Divagações Musicais - Como Nossos Pais (Elis Regina)
Por Ricardo Garcia
De tempos em tempos, nos vemos assombrados por "ares" de retrocesso, de atraso e de retomada de costumes e hábitos sociais, culturais e políticos que já deveriam estar superados há décadas (ou séculos).
É como se resquícios de uma sociedade ultrapassada nos atormentassem e impedissem o fluxo natural da nossa história rumo ao progresso, à evolução. É como se lembranças de tempos sombrios já vividos estivessem por ali, sempre nos rondando, à espera de saírem das lembranças para voltarem a ser realidade.
É por angústias atemporais como essas que algumas canções, capazes de captar esses sentimentos, se eternizam na memória coletiva de um povo, prontas para serem resgatadas ao menor sinal de alerta.
E talvez uma das obras do cancioneiro popular brasileiro que retrata com mais fidelidade essa percepção é a magistral "Como Nossos Pais", composta pelo genial Belchior.
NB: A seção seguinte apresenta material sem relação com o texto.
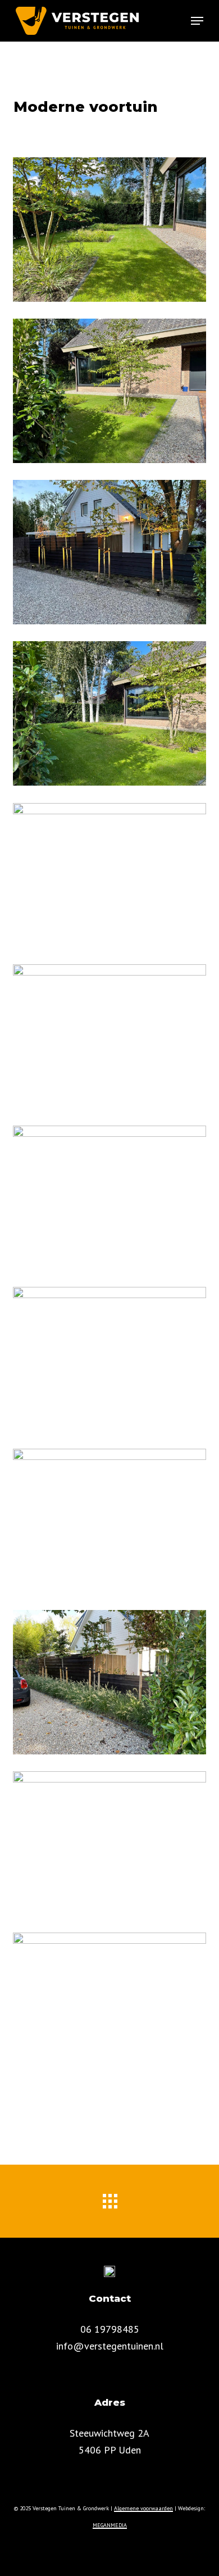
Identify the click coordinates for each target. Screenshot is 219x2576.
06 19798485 (109, 2329)
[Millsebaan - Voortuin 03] (109, 391)
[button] (197, 20)
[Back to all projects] (109, 2198)
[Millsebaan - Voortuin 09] (109, 1521)
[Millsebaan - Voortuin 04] (109, 713)
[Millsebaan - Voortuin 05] (109, 229)
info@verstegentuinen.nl (109, 2345)
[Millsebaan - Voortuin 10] (109, 1682)
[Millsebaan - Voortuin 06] (109, 875)
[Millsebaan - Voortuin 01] (109, 1198)
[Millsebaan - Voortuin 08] (109, 1359)
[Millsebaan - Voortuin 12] (109, 2005)
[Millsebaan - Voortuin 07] (109, 1036)
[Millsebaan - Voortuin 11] (109, 1843)
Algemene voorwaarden (143, 2508)
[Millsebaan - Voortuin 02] (109, 552)
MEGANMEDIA (110, 2525)
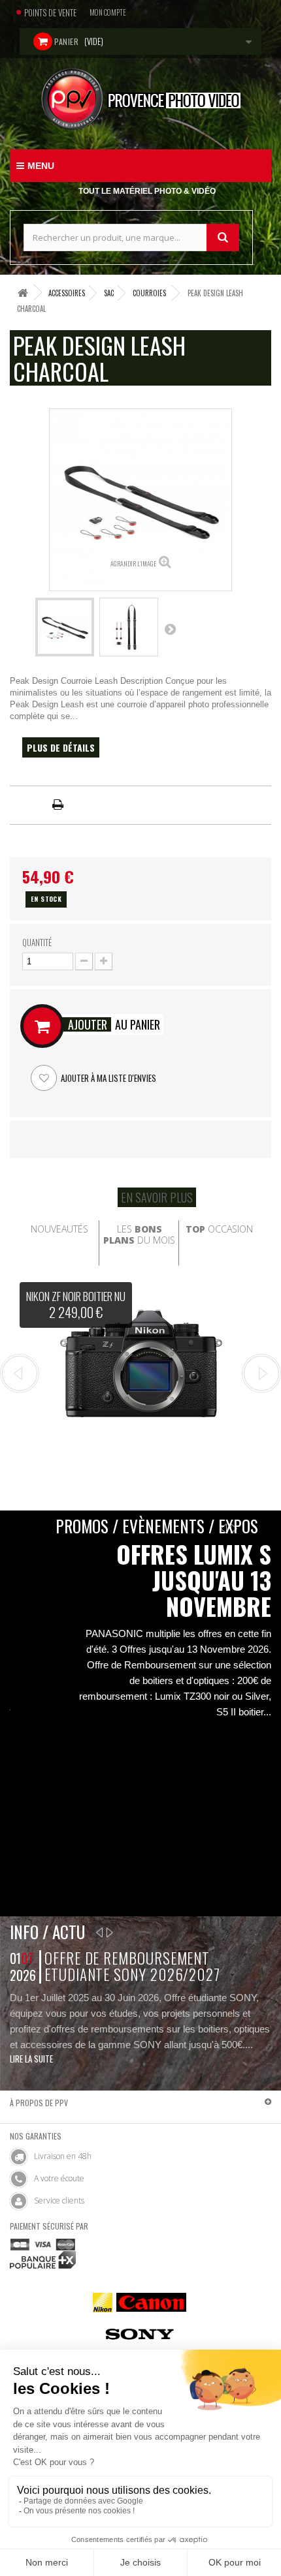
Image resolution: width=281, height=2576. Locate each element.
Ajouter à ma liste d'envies (107, 1077)
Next (261, 1373)
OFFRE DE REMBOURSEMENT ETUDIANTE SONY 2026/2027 (132, 1966)
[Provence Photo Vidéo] (140, 99)
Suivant (169, 629)
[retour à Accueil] (22, 292)
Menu (40, 166)
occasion (219, 1229)
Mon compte (108, 12)
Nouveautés (59, 1229)
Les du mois (139, 1234)
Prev (19, 1373)
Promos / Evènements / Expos (157, 1526)
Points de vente (50, 12)
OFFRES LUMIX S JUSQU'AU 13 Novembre (193, 1580)
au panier (114, 1024)
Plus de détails (61, 747)
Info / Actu (47, 1932)
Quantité (37, 942)
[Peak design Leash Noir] (64, 627)
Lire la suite (31, 2058)
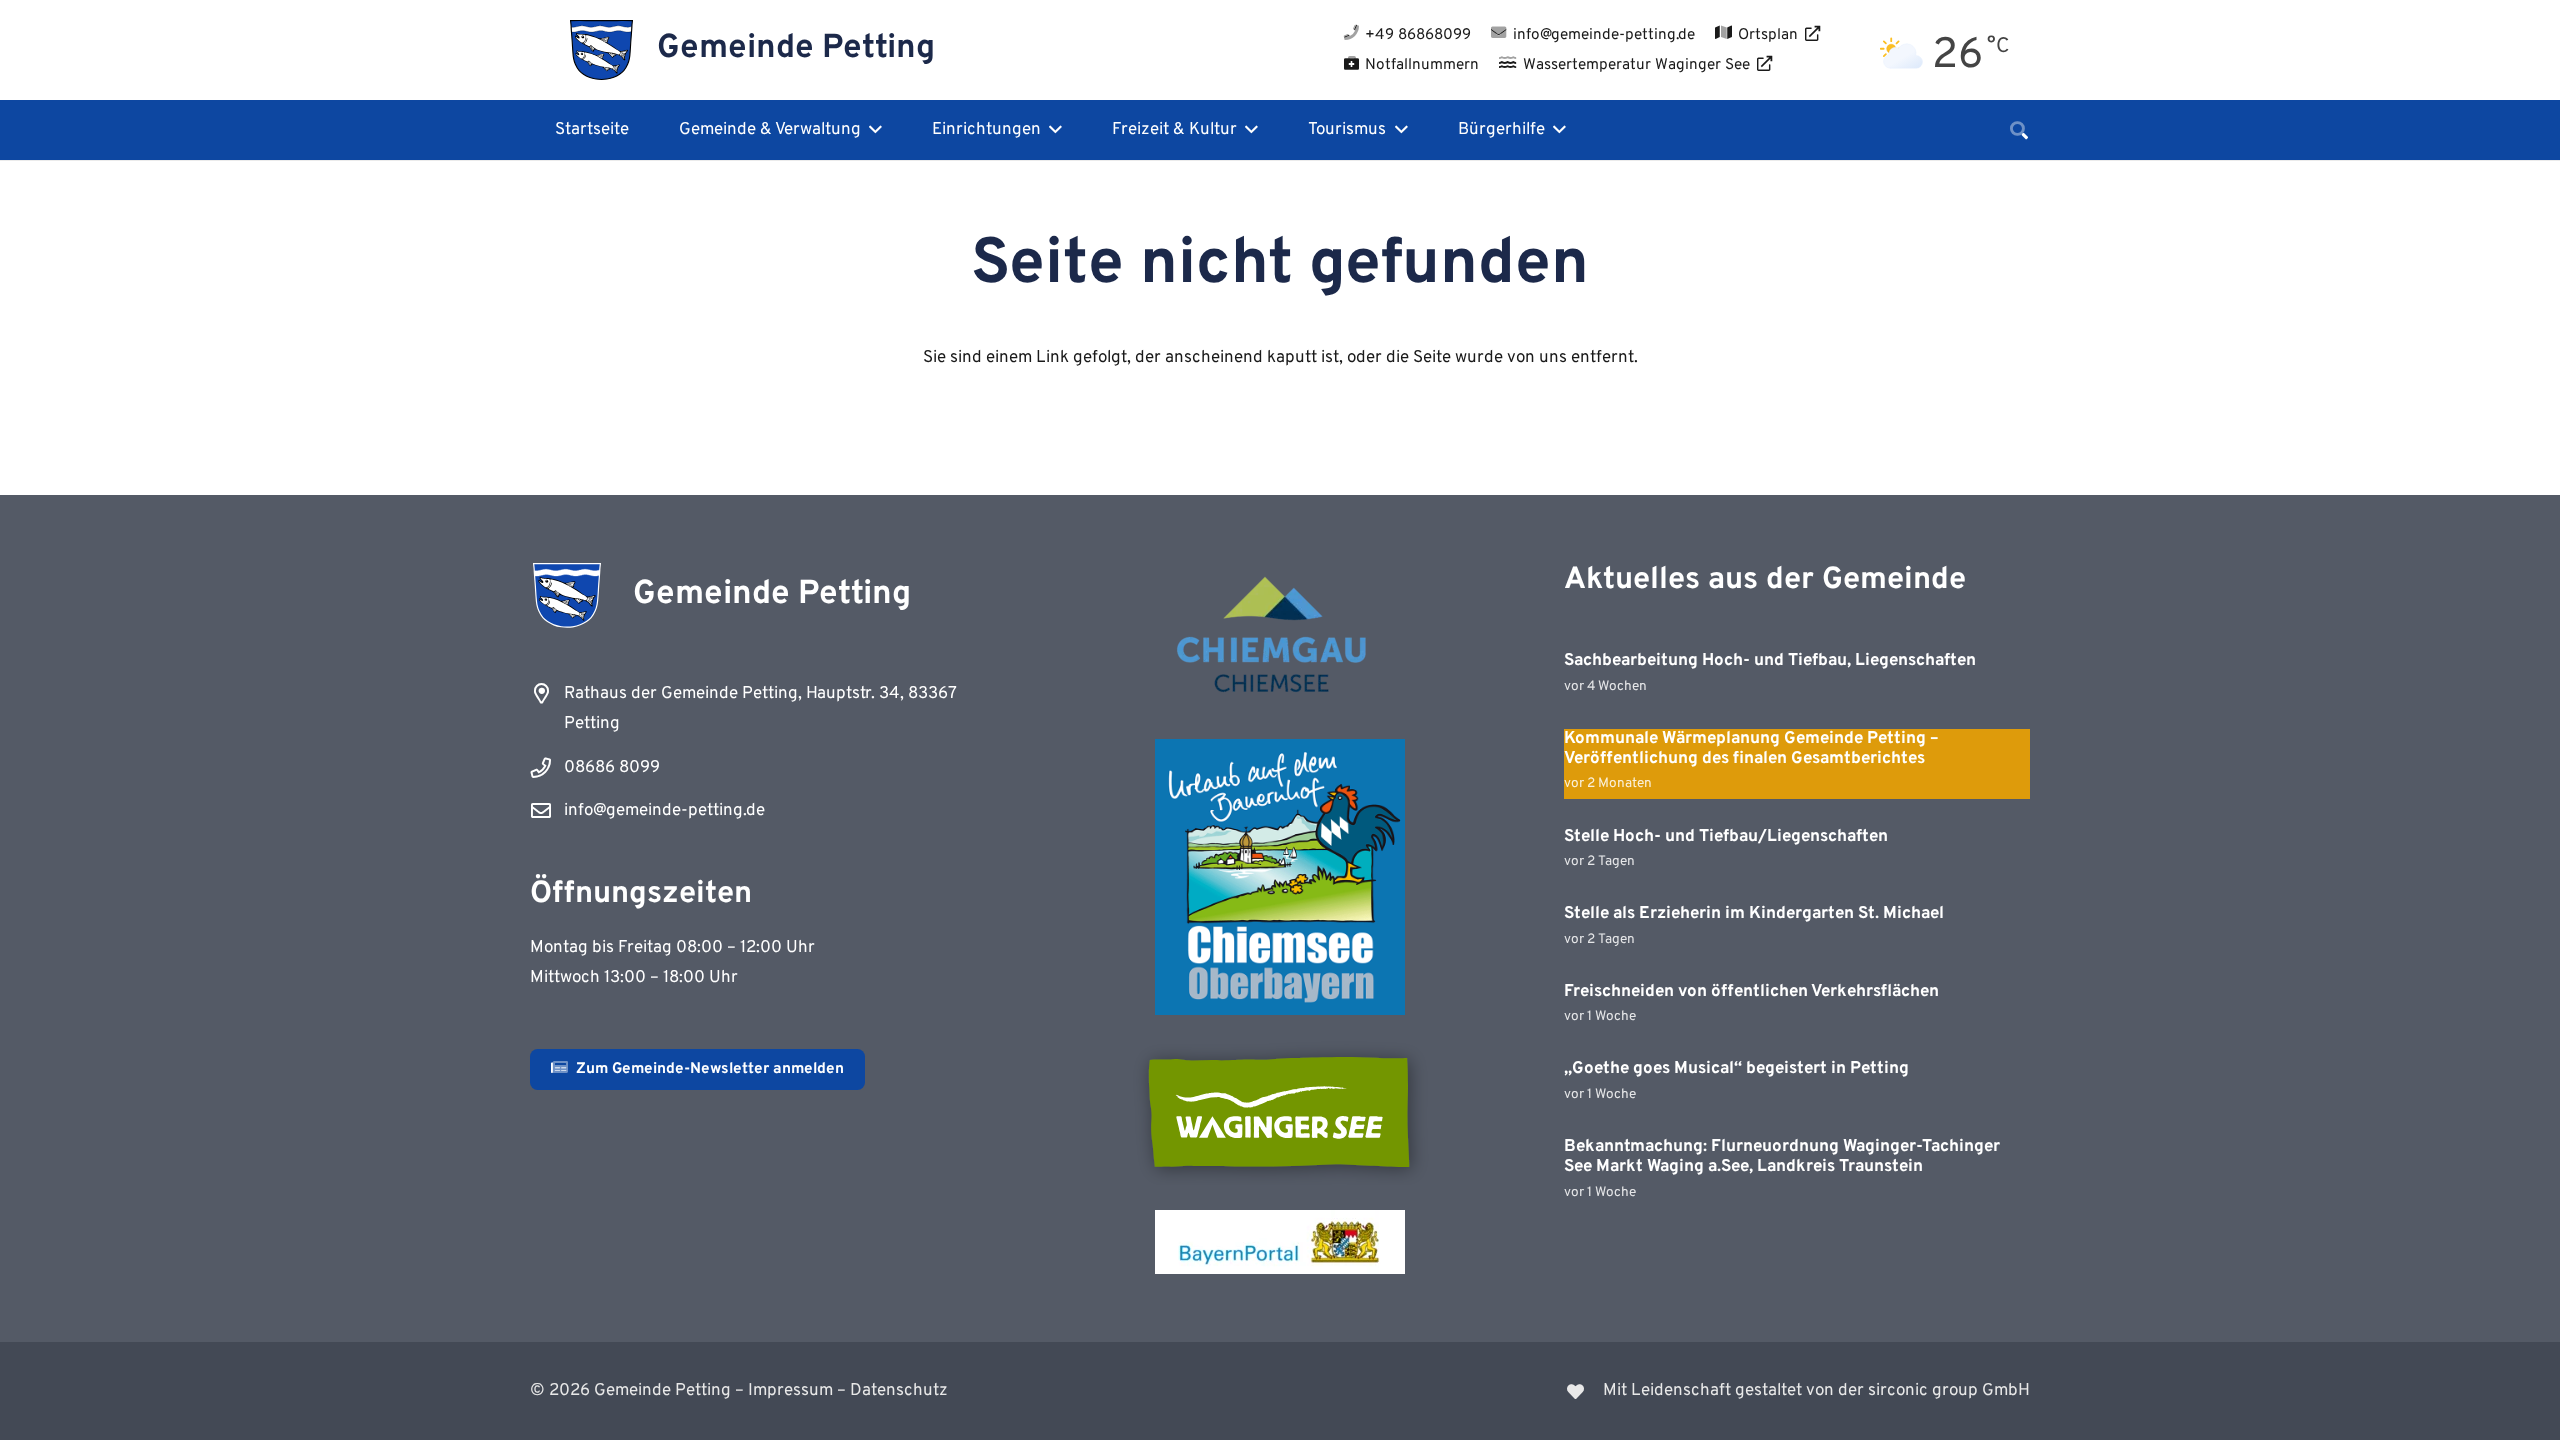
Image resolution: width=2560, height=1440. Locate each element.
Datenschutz (899, 1391)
Como se não bastassem a profundidade e a significatividade dos versos escritos pelo cearense, a música ganhou uma dimensão ainda mais grandiosa graças à visceral interpretação de Elis Regina, cuja morte completa 40 anos nesta quarta-feira (19/01).
Cada verso de "Como Nossos Pais", que foi escrita com o objetivo de retratar e traçar um recorte do contexto histórico e social da época, abordando os conflitos geracionais em tempos de ditadura, nos força a refletir sobre como lidamos com as "sombras dos nossos passados".
A inquietação, a aflição e até a amargura que embalam a canção nos mostram o "peso" que carregamos ao simplesmente viver. Carregamos conosco as nossas feridas, os nossos sonhos, mas também os sonhos de outros.
Por mais encorajados e destemidos que tentemos ser, inconscientemente, se não formos vigilantes com nós mesmos, poderemos repetir e reproduzir os mesmos comportamentos e "vícios" de gerações anteriores, que tanto tentamos combater. "Minha dor é perceber que apesar de termos feito tudo o que fizemos ainda somos os mesmos e vivemos como os nossos pais".
Apesar das lutas e da resistência em construir uma nova sociedade, não conseguimos abandonar velhas referências e não deixamos de exaltar os períodos gloriosos do passado, ao invés de mirarmos para frente. "Nossos ídolos ainda são os mesmos e as aparências não enganam não." "É você que ama o passado e que não vê que o novo sempre vem."
Enfim, a mensagem transmitida pela icônica canção é a de que precisamos estabelecer uma relação saudável com o passado, com as memórias. Eles nos servem de referência, de aprendizado, mas não podemos deixar que eles nos dominem, nos tenha sob controle. Somos nós os responsáveis por construir um "novo" diferente, com novas histórias e novas referências.